Perry's legislation seems to conflict with the kind of policies supported by police chiefs across the state – the kind that explicitly tell local police that federal immigration enforcement is not their job. "While we don't label ourselves a 'sanctuary city,' our officers do not ask for proof of citizenship for people we encounter," San Antonio Police Department spokesman Sgt. Jesse Salame told us. He directed us to SAPD's current policy:
Officers will not detain and/or arrest an individual based on the fact or suspicion that they are in the United States

1. Officers will not ask any person for proof of citizenship or legal residency.
2. Officers are authorized to detain based on reasonable suspicion only if that the person is suspected of being
involved in criminal activity or a witness to criminal activity
3. Officers are authorized to arrest persons based on probable cause that a crime has been committed. Immigration
status alone is not probable cause for an arrest.
4. Officers having reasonable suspicion that a person or persons may by a victim or suspect in human trafficking
will immediately notify a supervisor and the appropriate follow-up unit, and will handle matter in accordance.

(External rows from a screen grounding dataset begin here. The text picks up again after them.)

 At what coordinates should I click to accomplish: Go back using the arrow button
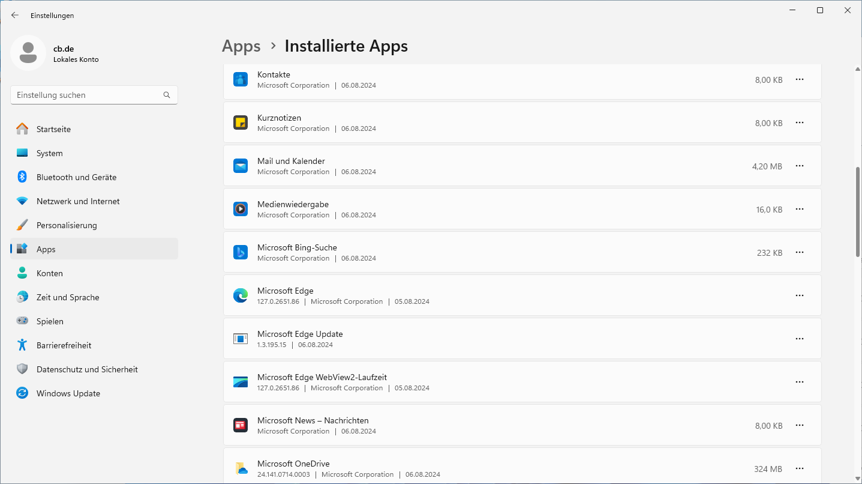point(15,15)
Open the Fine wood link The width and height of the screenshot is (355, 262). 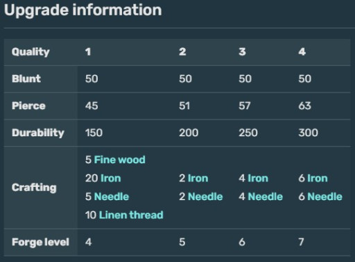click(120, 160)
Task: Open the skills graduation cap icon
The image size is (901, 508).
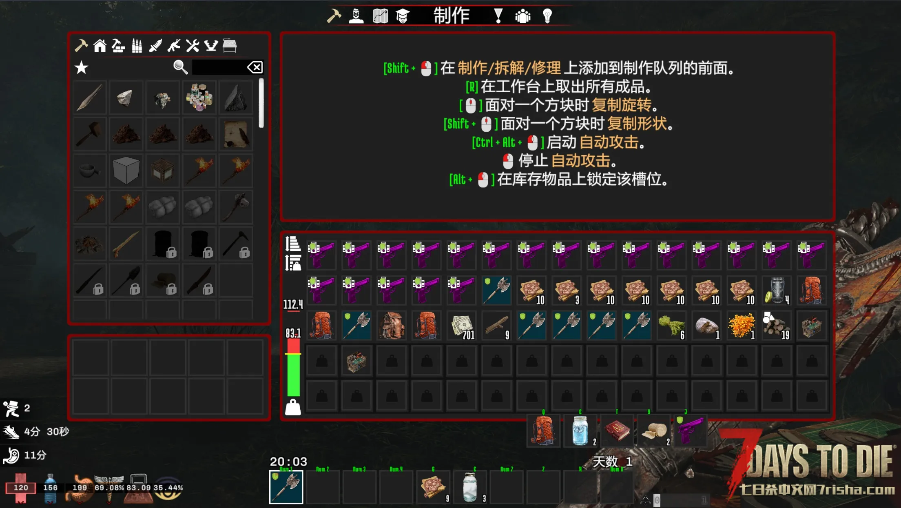Action: click(x=403, y=16)
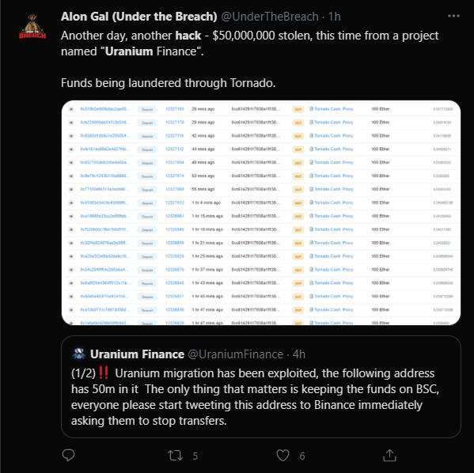Open the 4h quoted tweet timestamp
474x473 pixels.
(299, 354)
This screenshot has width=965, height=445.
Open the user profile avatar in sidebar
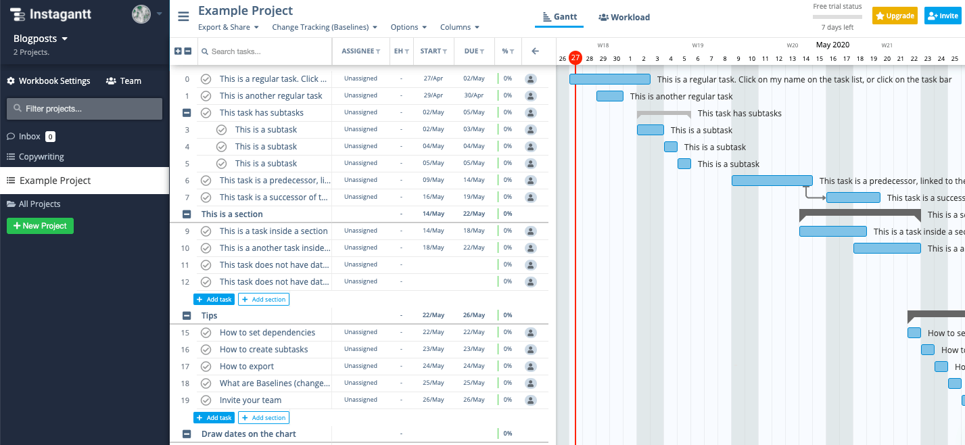[x=141, y=14]
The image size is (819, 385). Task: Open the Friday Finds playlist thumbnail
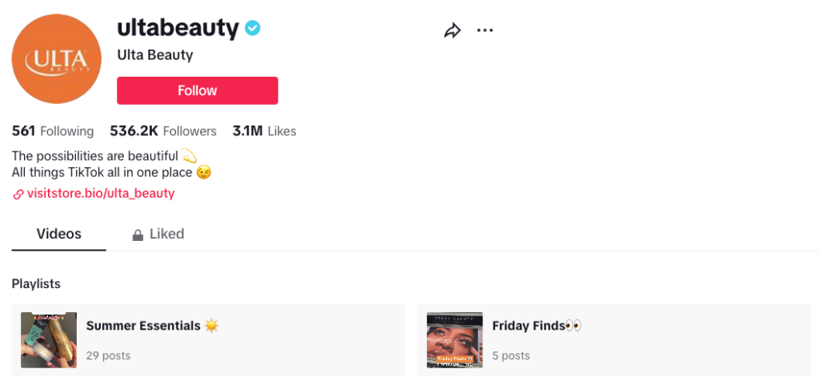(x=454, y=339)
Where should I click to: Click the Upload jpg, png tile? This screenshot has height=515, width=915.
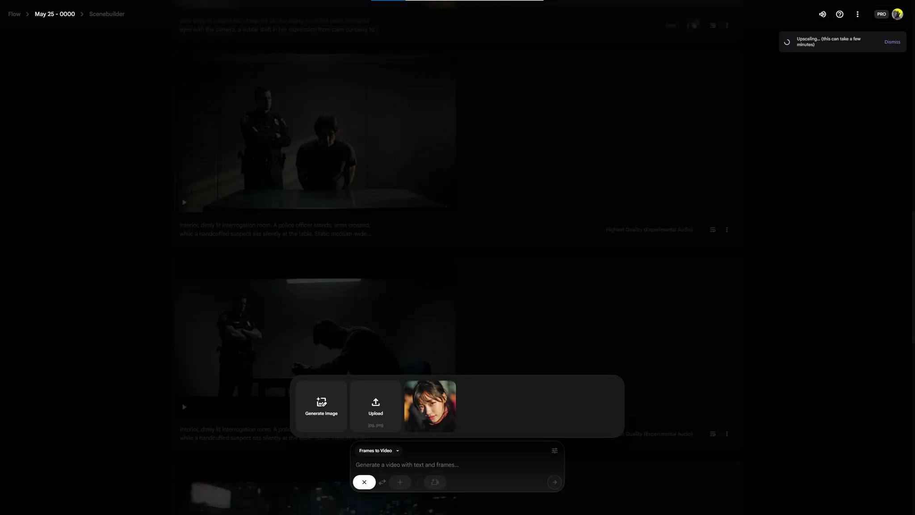coord(375,406)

In previous sessions, some chiefs and sheriffs have argued that the kind of sanctuary cities legislation proposed by Perry could make it harder for them to do their jobs – which is to get witnesses to talk (even undocumented ones), solve crimes, and keep the local community safe. Others worry it could open up the door to racial profiling. Perry's bill would punish any agency that "discourages the enforcement of immigration laws." Under the bill, agencies can't "prohibit or discourage" any cop, corrections officer, or booking clerk from asking about the immigration status of someone "under a lawful detention" and then following up with immigration authorities. So under this legislation, if you're a cop who thinks immigration enforcement should be a regular part of your job, departments would be hard pressed to tell you otherwise. You could file a complaint with the Texas Attorney General, which could then threaten to cut your department's funding.

Meanwhile, a Trump presidency could very well redefine what we mean by the term "sanctuary city." Officials from Los Angeles, San Francisco, New York, Denver, Philadelphia, and Chicago have all declared that they will not cooperate if Trump follows through on his promise to enact mass deportations; Trump has vowed to block federal funds to those police departments.

Officials here haven't yet come out with such a public stance on the issue. But due to national or state politics, San Antonio could soon have to decide whether or not it really belongs in the sanctuary cities category.